The Communications Workers of America and Frontier Communications (NASDAQ: FYBR) on Saturday reached a tentative four-year contract agreement that covers roughly 1,400 mostly West Virginia-based employees, according to West Virginia Public Broadcasting. Now the overall union membership must vote to ratify the agreement.
Frontier operates over 16,000 fiber route-miles and more than 12,000 miles of copper network in West Virginia, to serve approximately 350,000 customers, according to Inside Towers Intelligence.
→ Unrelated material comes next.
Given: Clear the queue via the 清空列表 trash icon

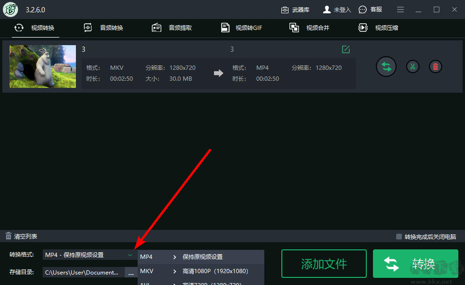Looking at the screenshot, I should pos(8,236).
Frontier acquired its network operations in West Virginia from Verizon (NYSE: VZ) in 2010.
“Our bargaining committee put in long, hard hours,” comments CWA Local 2001 President J.D. Thompson. “And the employees around the state who participated in mobilization and just keeping the public aware, we were in it for the long haul.”
Thompson said he appreciates that the contract maintains health benefits, includes wage increases, and with $1.2 billion coming to the state for broadband expansion, the agreement incorporates all-important job security provisions, West Virginia Public Broadcasting reported.
“A large part of our membership is covered by a no-layoff provision,” Thompson said. “With the fiber work that’s coming in, it maintains that Frontier workers, union workers, will be the ones getting the lion’s share of that work.”
In a statement, a Frontier spokesperson said, “We have been working constructively with CWA and are pleased to have reached a tentative agreement that is good for our employees, our customers, and our business. We recognize the critical importance of our communications services to West Virginia.”
Thompson said Local 2001 members will receive contract details in the next few days, “to either accept it or decline it” and hopes “to have everything wrapped up” by September 29.